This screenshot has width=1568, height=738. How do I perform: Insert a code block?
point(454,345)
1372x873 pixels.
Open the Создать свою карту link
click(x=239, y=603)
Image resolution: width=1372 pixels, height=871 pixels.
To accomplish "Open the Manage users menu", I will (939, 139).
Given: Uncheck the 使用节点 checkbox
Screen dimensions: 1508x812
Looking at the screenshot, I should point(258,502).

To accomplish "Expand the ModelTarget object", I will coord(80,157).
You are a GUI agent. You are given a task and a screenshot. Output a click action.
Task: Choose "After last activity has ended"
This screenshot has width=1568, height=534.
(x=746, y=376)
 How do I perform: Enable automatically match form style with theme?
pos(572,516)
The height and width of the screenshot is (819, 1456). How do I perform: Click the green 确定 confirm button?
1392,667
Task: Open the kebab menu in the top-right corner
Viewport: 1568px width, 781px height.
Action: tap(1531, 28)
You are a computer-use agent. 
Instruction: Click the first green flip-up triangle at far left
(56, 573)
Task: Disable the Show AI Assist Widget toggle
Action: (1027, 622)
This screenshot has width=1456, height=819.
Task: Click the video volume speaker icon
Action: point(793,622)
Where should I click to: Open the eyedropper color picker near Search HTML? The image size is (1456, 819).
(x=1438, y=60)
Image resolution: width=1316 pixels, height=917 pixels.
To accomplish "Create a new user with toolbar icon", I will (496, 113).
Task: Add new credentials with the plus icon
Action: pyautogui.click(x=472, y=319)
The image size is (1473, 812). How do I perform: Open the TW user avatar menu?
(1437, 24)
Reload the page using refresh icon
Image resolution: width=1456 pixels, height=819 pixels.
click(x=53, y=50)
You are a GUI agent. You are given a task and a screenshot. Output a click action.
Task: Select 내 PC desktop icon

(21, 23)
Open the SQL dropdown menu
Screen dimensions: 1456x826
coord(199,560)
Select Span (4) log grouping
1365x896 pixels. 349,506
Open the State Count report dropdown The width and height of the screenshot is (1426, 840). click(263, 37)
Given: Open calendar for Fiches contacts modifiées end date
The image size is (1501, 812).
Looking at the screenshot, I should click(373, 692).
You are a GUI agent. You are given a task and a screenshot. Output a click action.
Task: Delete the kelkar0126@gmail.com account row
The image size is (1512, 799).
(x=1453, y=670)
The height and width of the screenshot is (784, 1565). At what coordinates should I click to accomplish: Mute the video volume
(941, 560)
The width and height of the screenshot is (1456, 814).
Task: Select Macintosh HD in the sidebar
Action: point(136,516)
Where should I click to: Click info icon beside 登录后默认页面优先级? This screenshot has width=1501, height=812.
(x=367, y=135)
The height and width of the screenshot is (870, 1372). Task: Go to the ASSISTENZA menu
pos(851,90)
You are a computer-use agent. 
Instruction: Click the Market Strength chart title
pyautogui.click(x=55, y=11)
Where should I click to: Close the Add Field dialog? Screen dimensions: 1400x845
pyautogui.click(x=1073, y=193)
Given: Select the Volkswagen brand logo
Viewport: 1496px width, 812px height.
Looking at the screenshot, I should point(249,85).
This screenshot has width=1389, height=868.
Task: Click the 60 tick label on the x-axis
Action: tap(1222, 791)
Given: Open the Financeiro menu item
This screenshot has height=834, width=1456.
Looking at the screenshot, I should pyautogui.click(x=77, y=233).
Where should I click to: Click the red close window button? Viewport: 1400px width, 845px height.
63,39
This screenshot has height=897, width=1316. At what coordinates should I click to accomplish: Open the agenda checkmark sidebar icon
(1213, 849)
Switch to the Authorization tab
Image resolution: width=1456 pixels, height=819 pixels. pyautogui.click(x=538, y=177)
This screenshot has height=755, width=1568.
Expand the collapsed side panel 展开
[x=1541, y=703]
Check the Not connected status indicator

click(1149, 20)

★ ★ ★

Work to complete:
Without changing anything, repeat every record above.

Problem solution:
This screenshot has width=1568, height=738. How do I perform: Insert a code block?
point(454,345)
1372x873 pixels.
Open the Создать свою карту link
click(x=239, y=603)
Image resolution: width=1372 pixels, height=871 pixels.
To accomplish "Open the Manage users menu", I will (939, 139).
Given: Uncheck the 使用节点 checkbox
Screen dimensions: 1508x812
Looking at the screenshot, I should point(258,502).

To accomplish "Expand the ModelTarget object", I will coord(80,157).
You are a GUI agent. You are given a task and a screenshot. Output a click action.
Task: Choose "After last activity has ended"
This screenshot has width=1568, height=534.
(x=746, y=376)
 How do I perform: Enable automatically match form style with theme?
pos(572,516)
The height and width of the screenshot is (819, 1456). How do I perform: Click the green 确定 confirm button?
1392,667
Task: Open the kebab menu in the top-right corner
Viewport: 1568px width, 781px height.
Action: tap(1531, 28)
You are a computer-use agent. 
Instruction: Click the first green flip-up triangle at far left
(56, 573)
Task: Disable the Show AI Assist Widget toggle
Action: (1027, 622)
This screenshot has width=1456, height=819.
Task: Click the video volume speaker icon
Action: point(793,622)
Where should I click to: Open the eyedropper color picker near Search HTML? The image size is (1456, 819).
(x=1438, y=60)
Image resolution: width=1316 pixels, height=917 pixels.
To accomplish "Create a new user with toolbar icon", I will (496, 113).
Task: Add new credentials with the plus icon
Action: pyautogui.click(x=472, y=319)
The image size is (1473, 812). How do I perform: Open the TW user avatar menu?
(1437, 24)
Reload the page using refresh icon
Image resolution: width=1456 pixels, height=819 pixels.
click(x=53, y=50)
You are a GUI agent. You are given a task and a screenshot. Output a click action.
Task: Select 내 PC desktop icon

(21, 23)
Open the SQL dropdown menu
Screen dimensions: 1456x826
coord(199,560)
Select Span (4) log grouping
1365x896 pixels. 349,506
Open the State Count report dropdown The width and height of the screenshot is (1426, 840). click(263, 37)
Given: Open calendar for Fiches contacts modifiées end date
The image size is (1501, 812).
Looking at the screenshot, I should click(373, 692).
You are a GUI agent. You are given a task and a screenshot. Output a click action.
Task: Delete the kelkar0126@gmail.com account row
The image size is (1512, 799).
(x=1453, y=670)
The height and width of the screenshot is (784, 1565). At what coordinates should I click to accomplish: Mute the video volume
(941, 560)
The width and height of the screenshot is (1456, 814).
Task: Select Macintosh HD in the sidebar
Action: point(136,516)
Where should I click to: Click info icon beside 登录后默认页面优先级? This screenshot has width=1501, height=812.
(x=367, y=135)
The height and width of the screenshot is (870, 1372). Task: Go to the ASSISTENZA menu
pos(851,90)
You are a computer-use agent. 
Instruction: Click the Market Strength chart title
pyautogui.click(x=55, y=11)
Where should I click to: Close the Add Field dialog? Screen dimensions: 1400x845
pyautogui.click(x=1073, y=193)
Given: Select the Volkswagen brand logo
Viewport: 1496px width, 812px height.
Looking at the screenshot, I should point(249,85).
This screenshot has width=1389, height=868.
Task: Click the 60 tick label on the x-axis
Action: tap(1222, 791)
Given: Open the Financeiro menu item
This screenshot has height=834, width=1456.
Looking at the screenshot, I should pyautogui.click(x=77, y=233).
Where should I click to: Click the red close window button? Viewport: 1400px width, 845px height.
63,39
This screenshot has height=897, width=1316. At what coordinates should I click to accomplish: Open the agenda checkmark sidebar icon
(1213, 849)
Switch to the Authorization tab
Image resolution: width=1456 pixels, height=819 pixels. pyautogui.click(x=538, y=177)
This screenshot has height=755, width=1568.
Expand the collapsed side panel 展开
[x=1541, y=703]
Check the Not connected status indicator

click(1149, 20)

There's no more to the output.